[Saved data entries]
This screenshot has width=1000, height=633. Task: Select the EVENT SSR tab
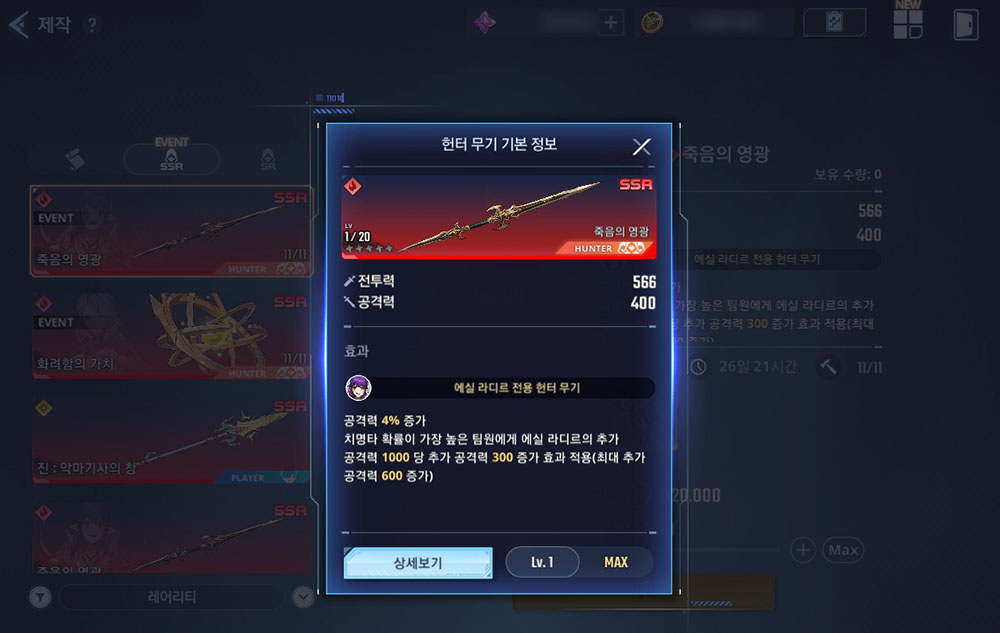click(172, 157)
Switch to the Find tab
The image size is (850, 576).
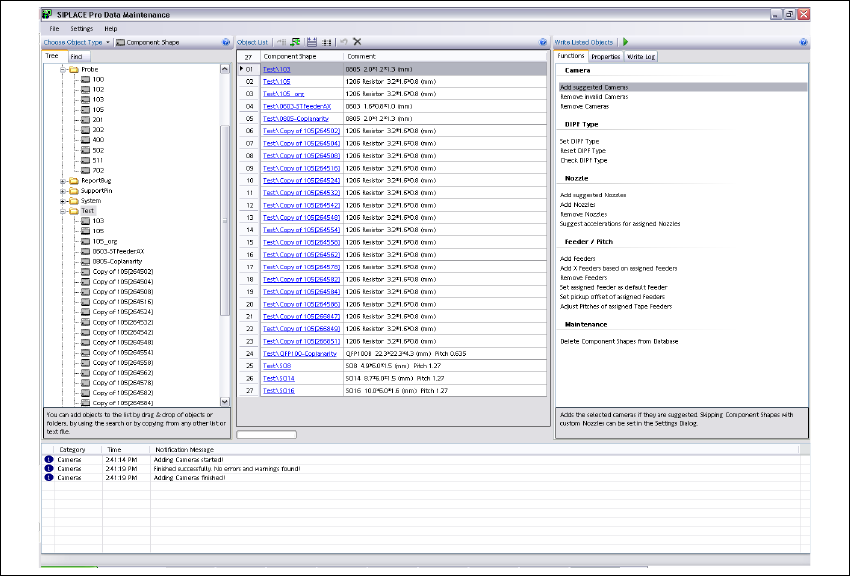click(x=75, y=57)
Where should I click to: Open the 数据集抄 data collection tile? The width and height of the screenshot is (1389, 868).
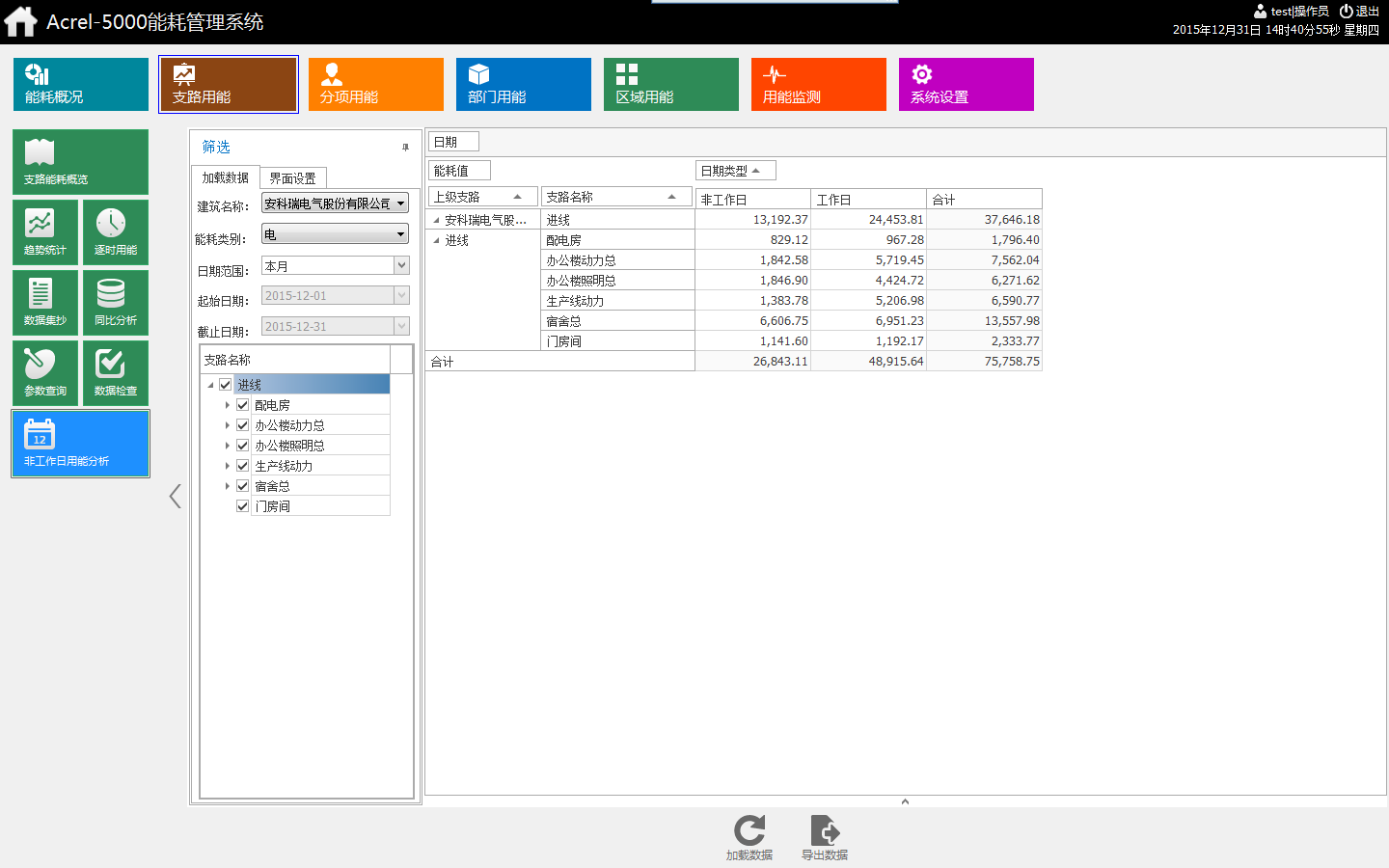click(x=45, y=302)
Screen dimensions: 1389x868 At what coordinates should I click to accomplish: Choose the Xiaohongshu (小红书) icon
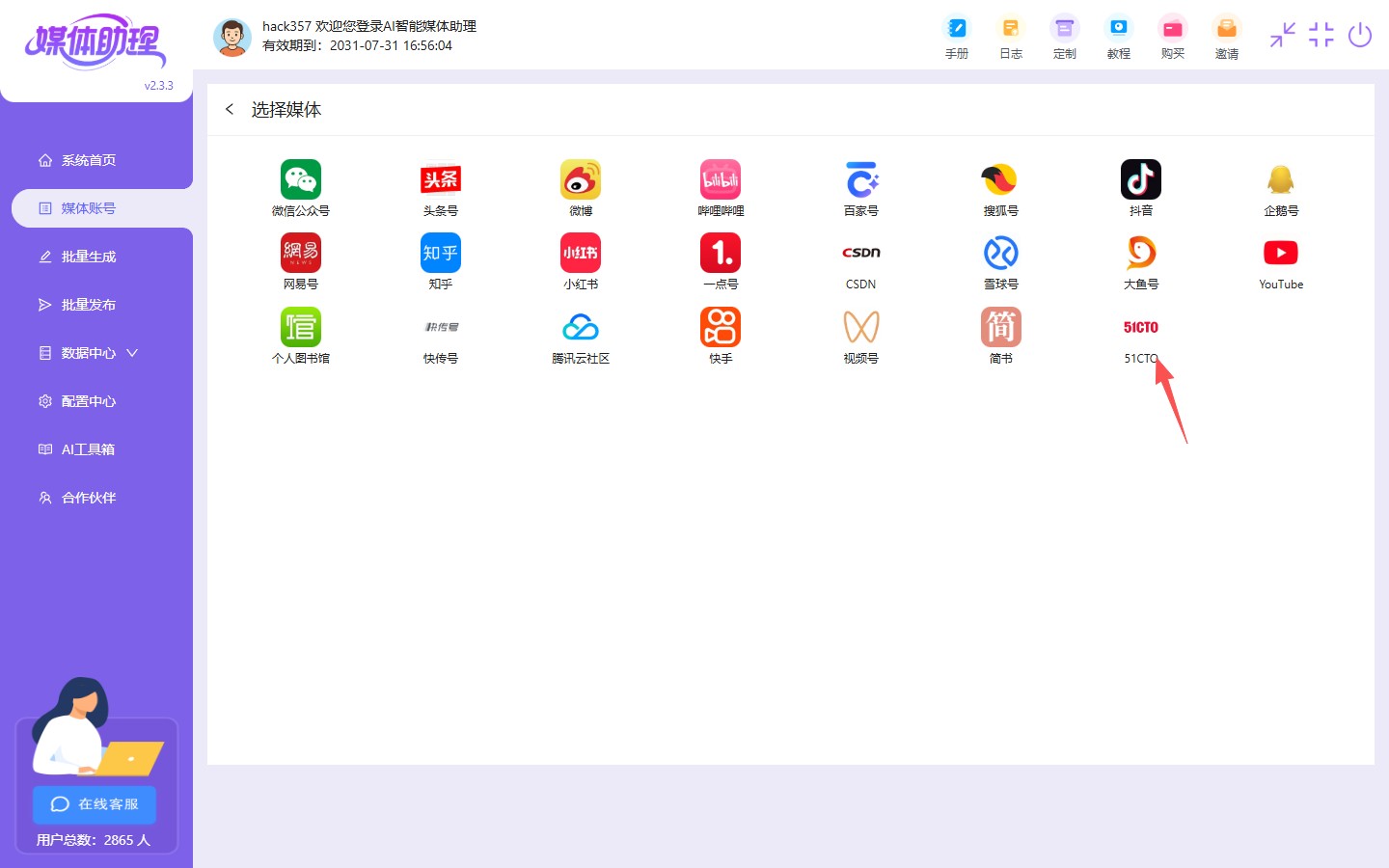(x=581, y=254)
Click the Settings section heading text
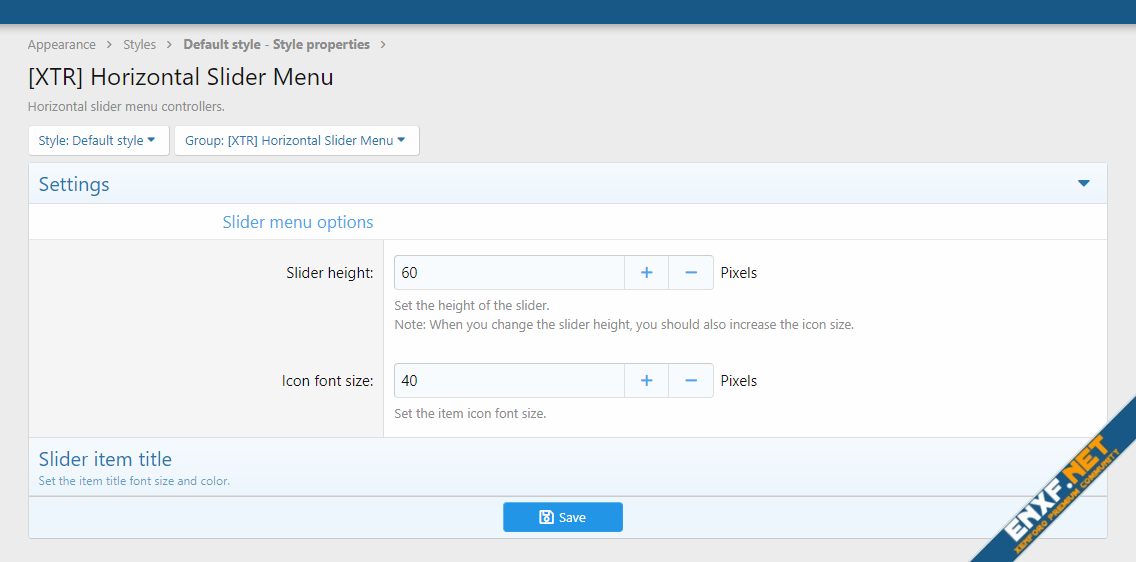This screenshot has width=1136, height=562. point(74,185)
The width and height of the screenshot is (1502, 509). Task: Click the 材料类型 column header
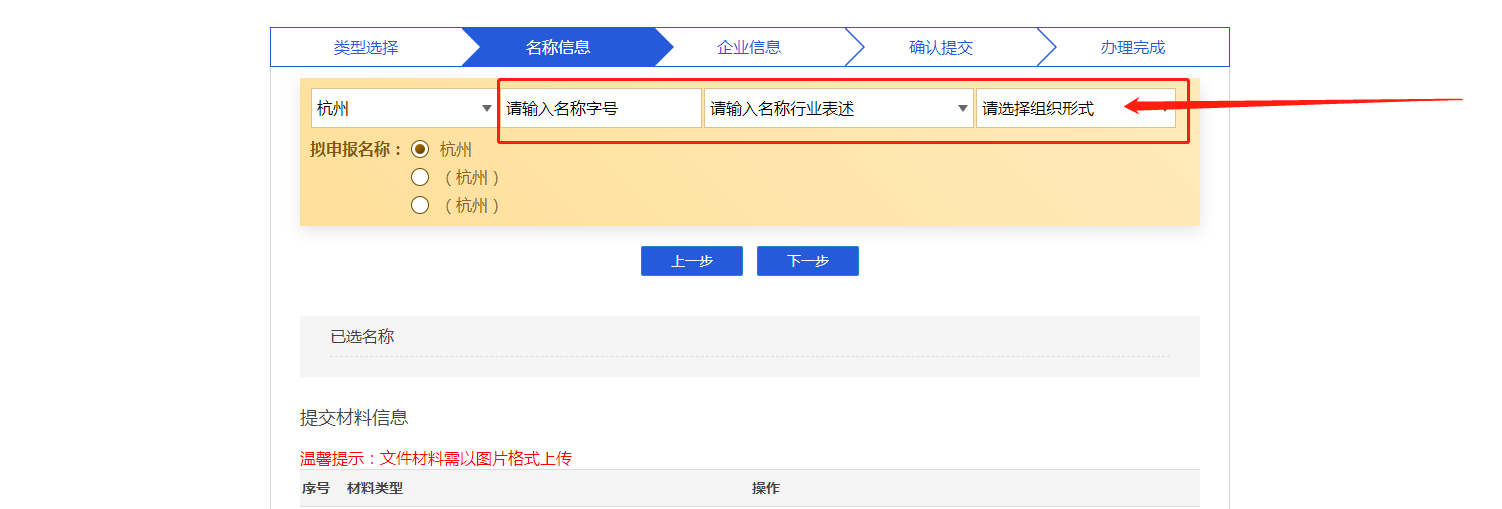click(x=374, y=488)
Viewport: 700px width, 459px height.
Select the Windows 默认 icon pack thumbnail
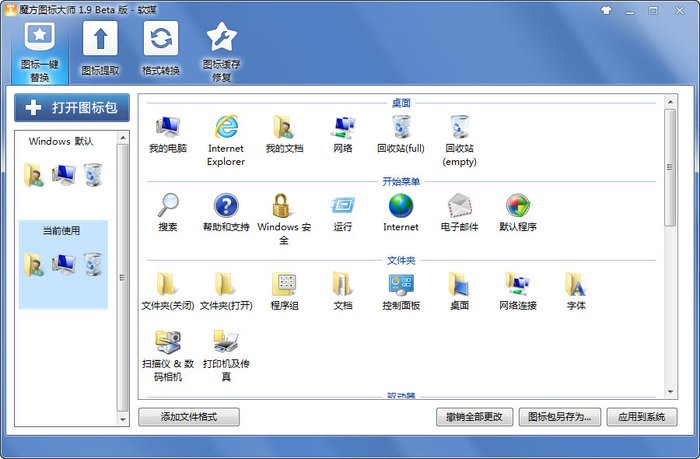62,163
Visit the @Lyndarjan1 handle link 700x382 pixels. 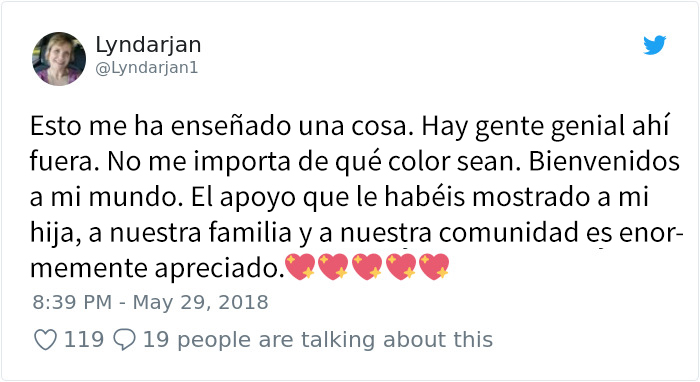coord(146,68)
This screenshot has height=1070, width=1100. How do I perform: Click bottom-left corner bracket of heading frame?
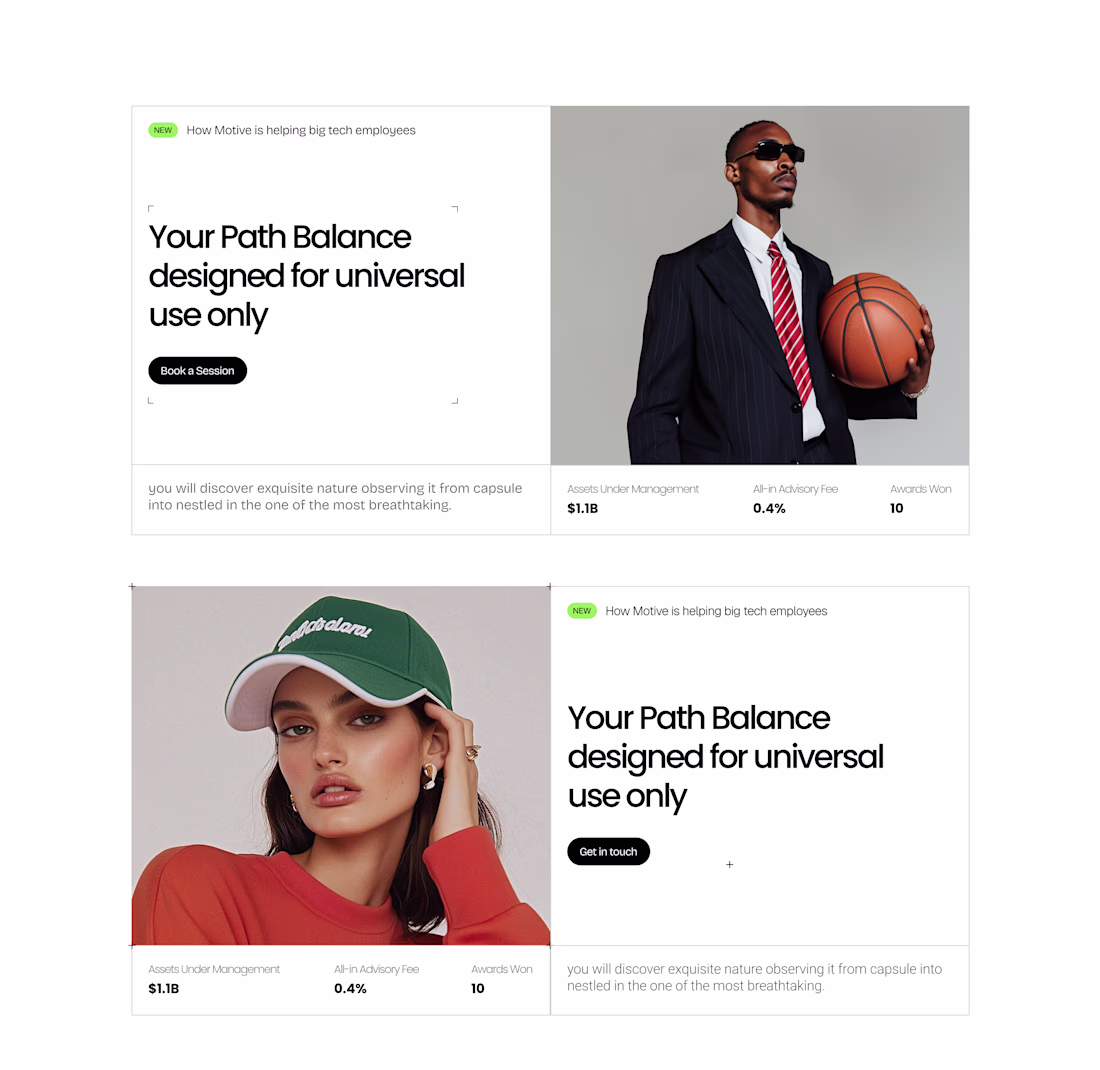(x=150, y=401)
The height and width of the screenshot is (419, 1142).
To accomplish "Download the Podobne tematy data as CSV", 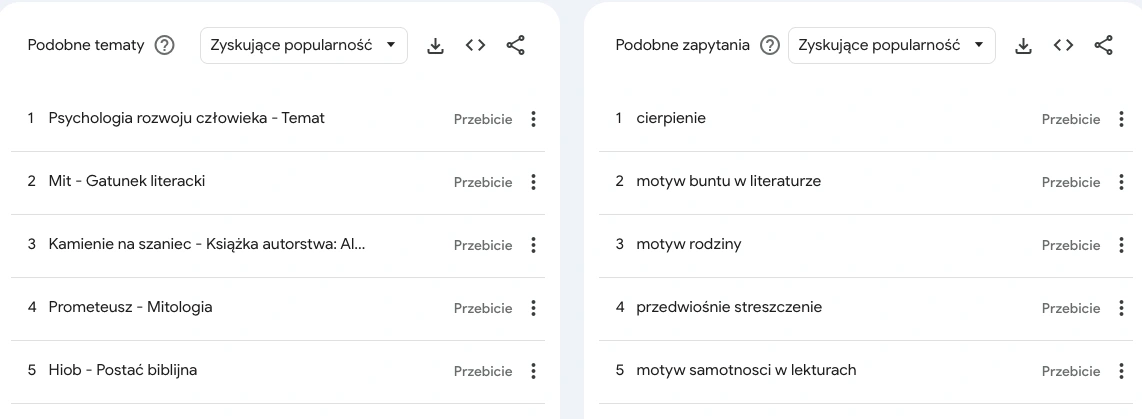I will 435,46.
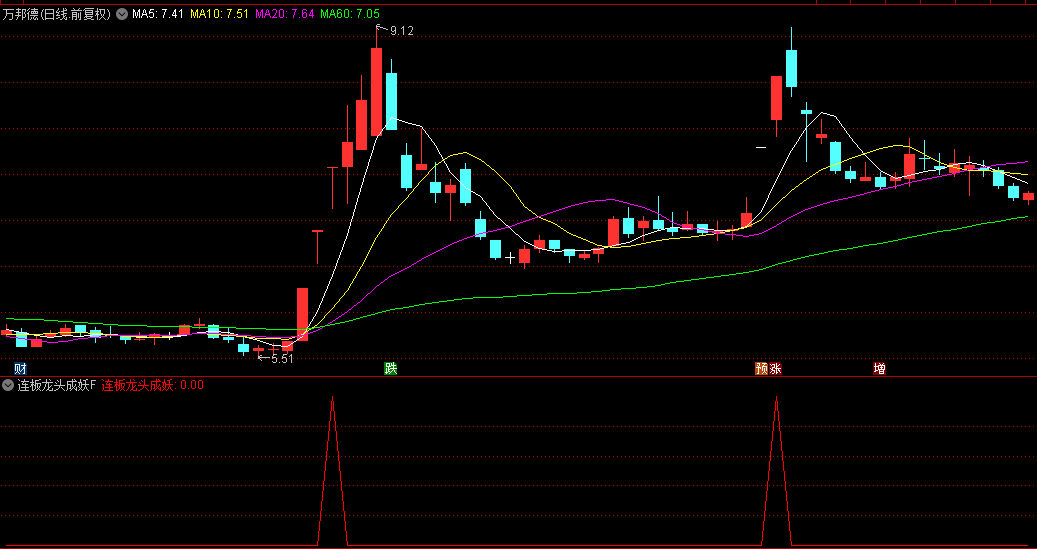Click the 9.12 high price flag
Screen dimensions: 1037x549
(395, 30)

TASK INSTRUCTIONS: In the records above, find the line containing "Viewport: 700px width, 459px height." and output every line from the first through that one, exactly, omitting pictures.

RESULT:
This screenshot has width=1000, height=633. Task: Select the EVENT SSR tab
click(172, 157)
Switch to the Find tab
The image size is (850, 576).
click(x=75, y=57)
Where should I click to: Open the 数据集抄 data collection tile? The width and height of the screenshot is (1389, 868).
click(x=45, y=302)
Screen dimensions: 1389x868 At what coordinates should I click to accomplish: Choose the Xiaohongshu (小红书) icon
(x=581, y=254)
Click the Settings section heading text
This screenshot has width=1136, height=562. point(74,185)
The width and height of the screenshot is (1502, 509). Task: Click the 材料类型 column header
click(x=374, y=488)
Viewport: 700px width, 459px height.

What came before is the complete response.